* EXERCISE DESCRIPTION *
Identify each line below containing the string "screenshot" and copy it.

* INFORMATION PROVIDED *
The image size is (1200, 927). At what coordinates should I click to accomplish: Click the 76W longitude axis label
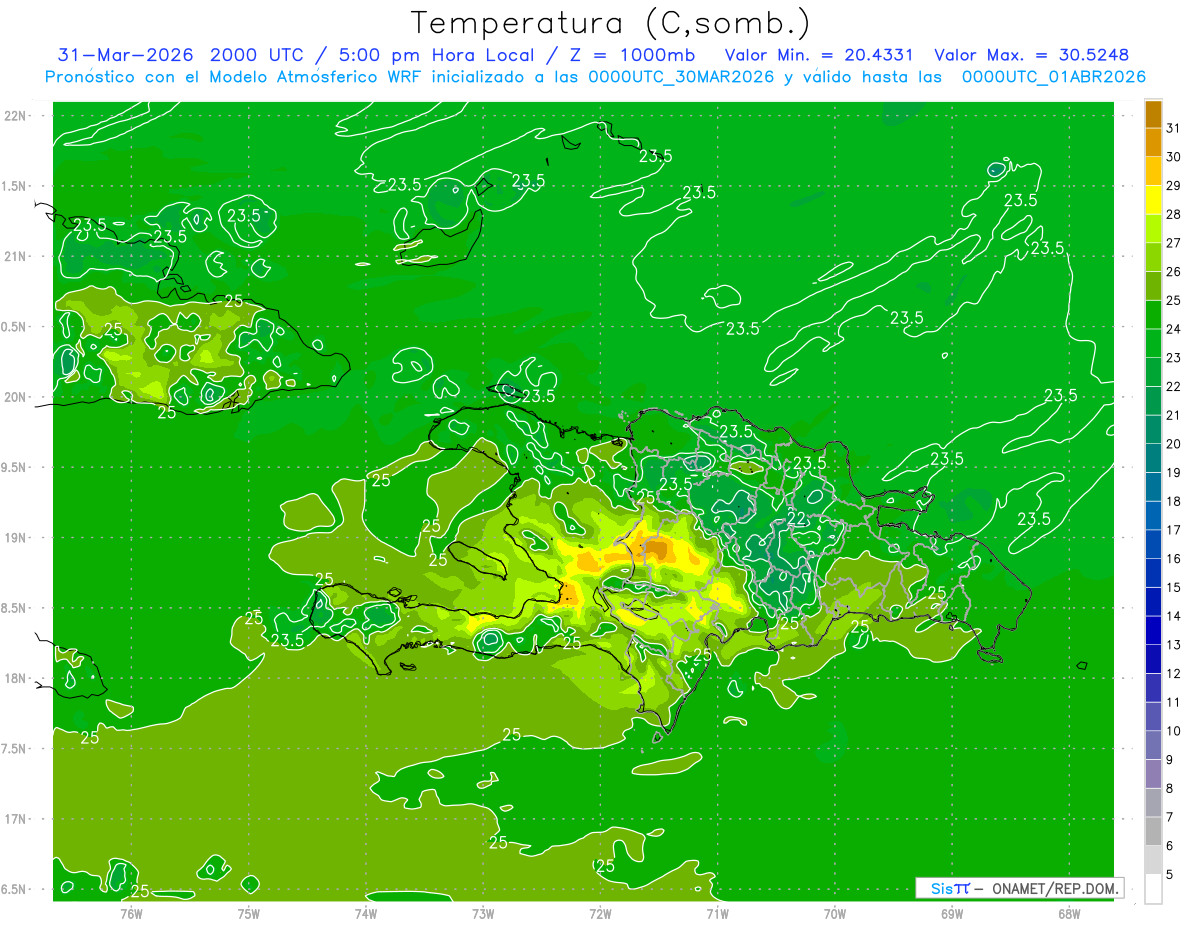(131, 913)
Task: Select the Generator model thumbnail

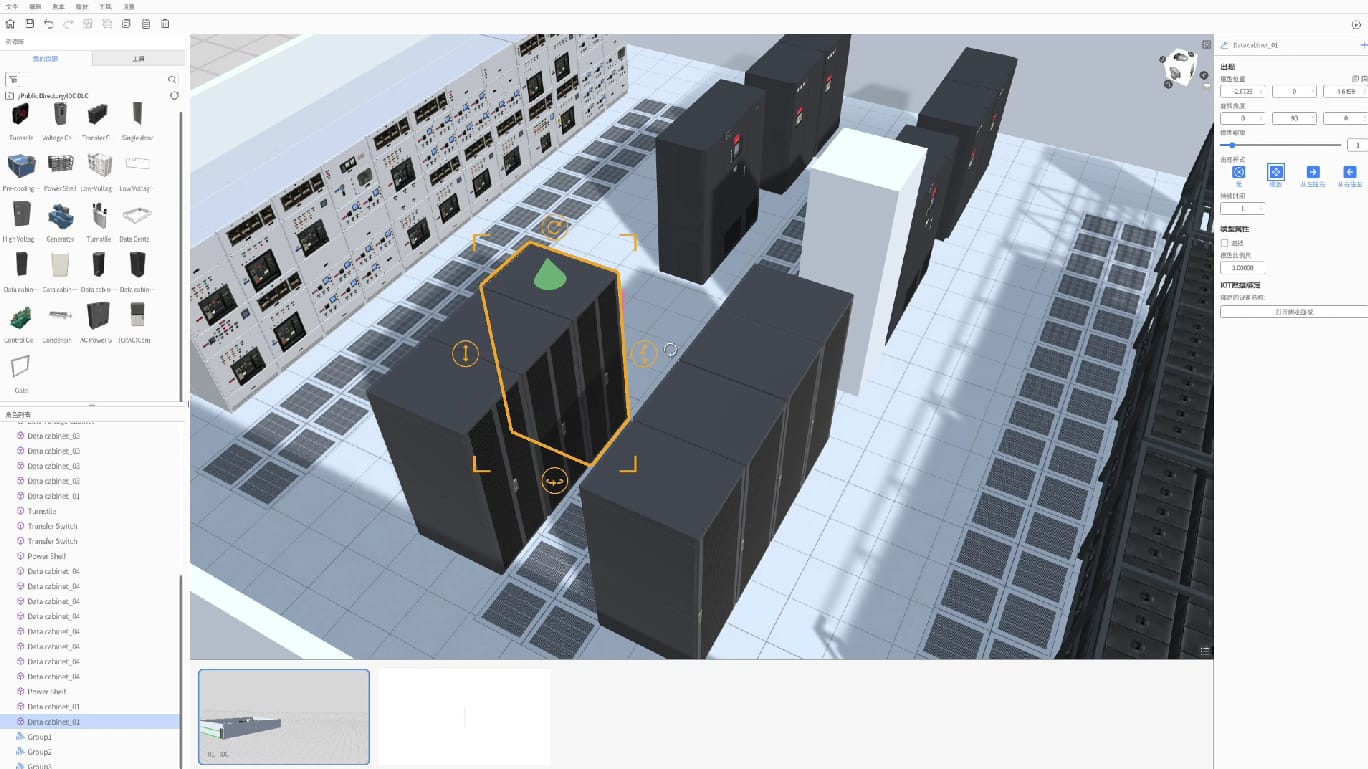Action: point(61,217)
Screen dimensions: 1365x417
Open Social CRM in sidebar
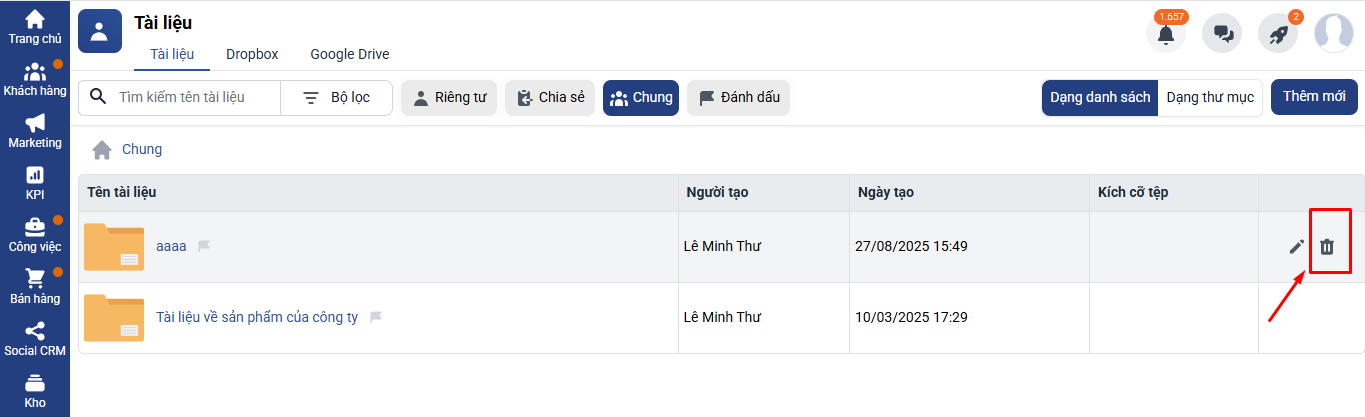point(35,339)
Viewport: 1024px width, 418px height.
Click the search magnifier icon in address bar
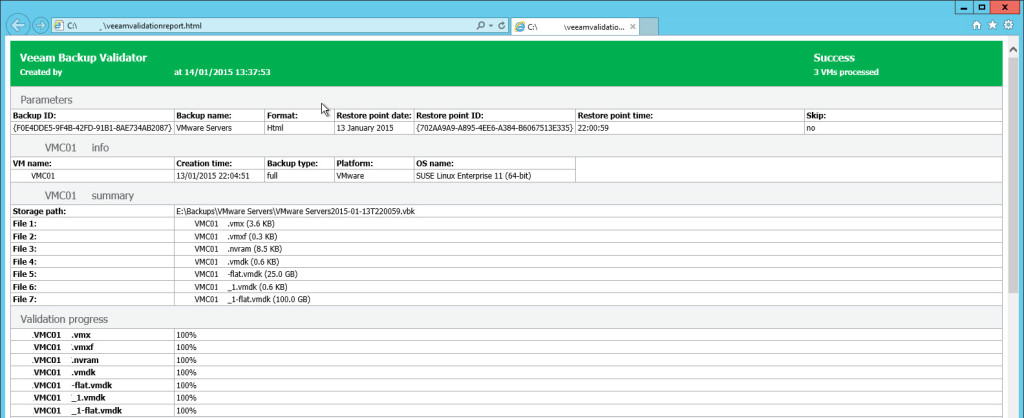(481, 26)
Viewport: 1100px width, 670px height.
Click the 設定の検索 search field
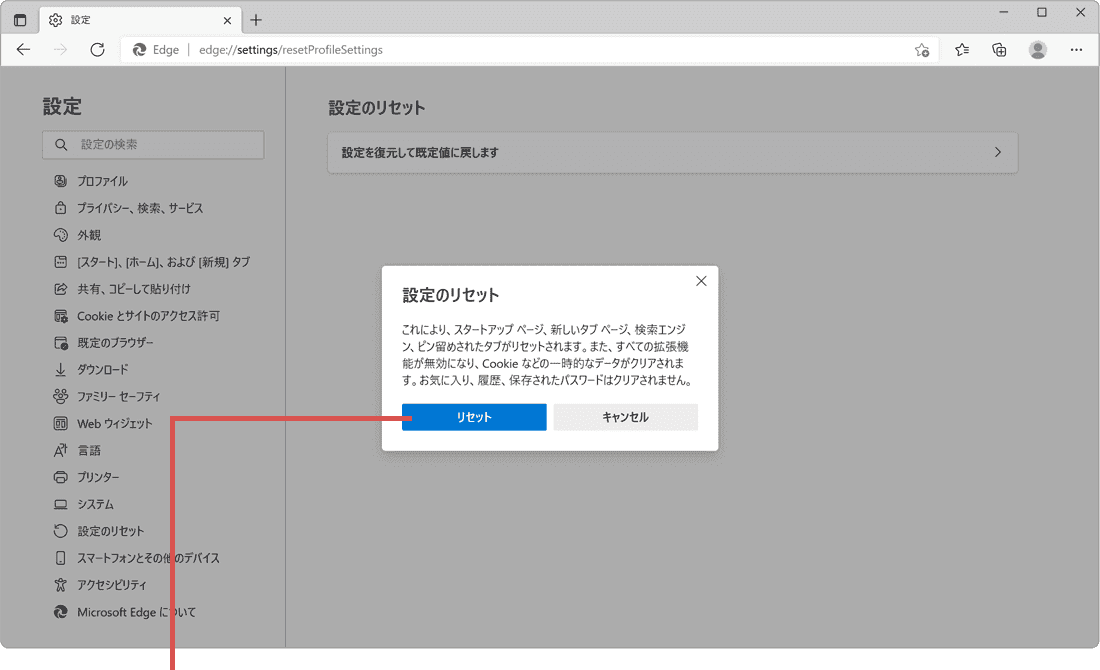click(x=152, y=144)
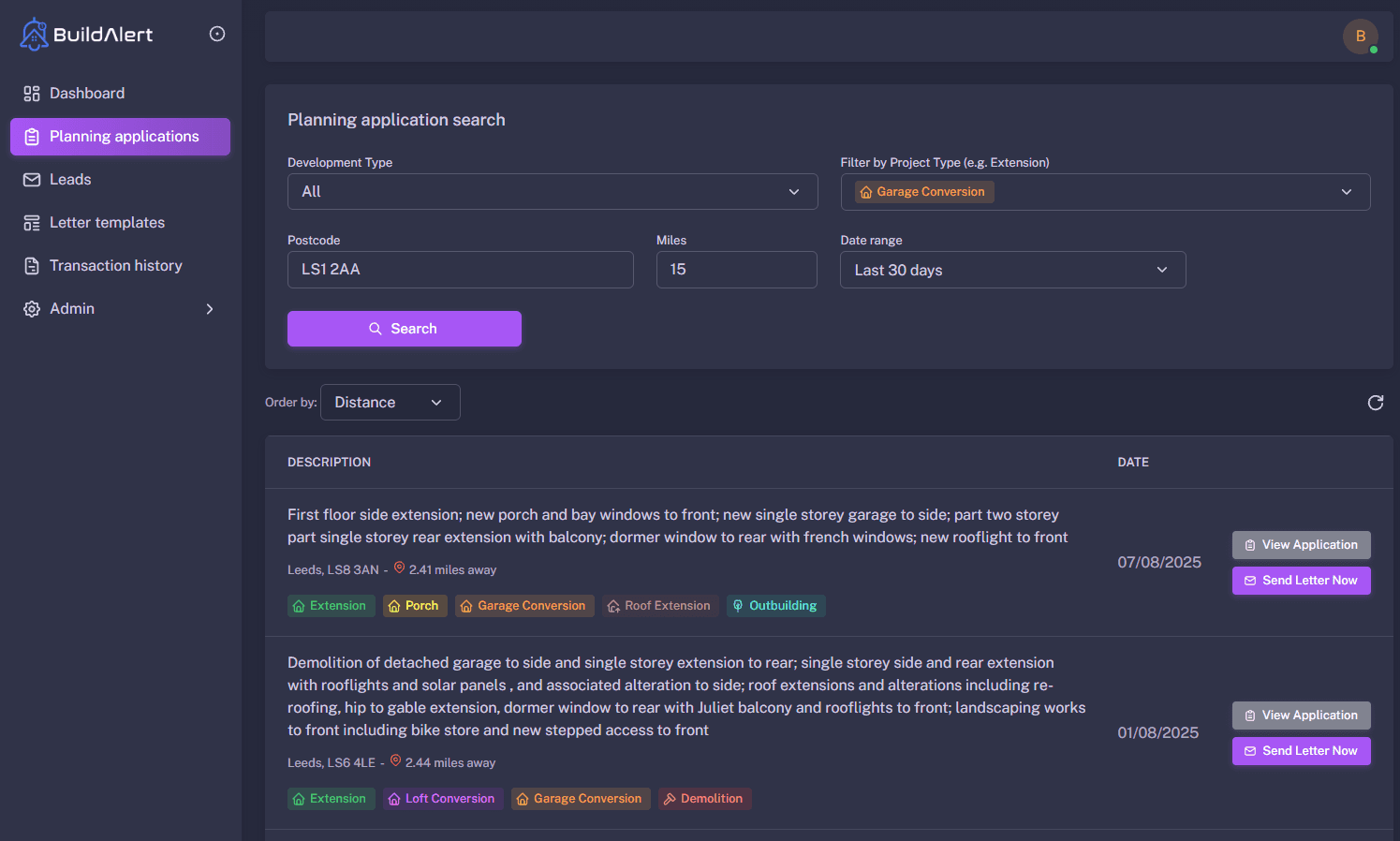Viewport: 1400px width, 841px height.
Task: Open the Development Type dropdown
Action: (553, 191)
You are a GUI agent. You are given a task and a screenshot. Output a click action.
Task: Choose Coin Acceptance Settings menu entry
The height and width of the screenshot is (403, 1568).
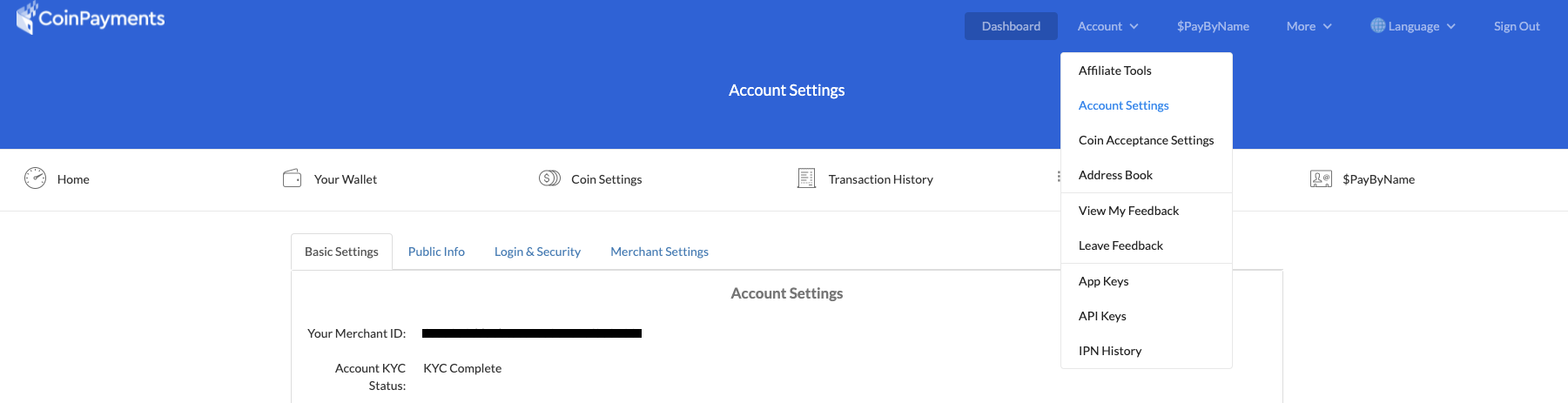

* ANSWER TO THIS PROBLEM *
You are a GUI agent. You are given a task and a screenshot. Output a click action.
The height and width of the screenshot is (403, 1568).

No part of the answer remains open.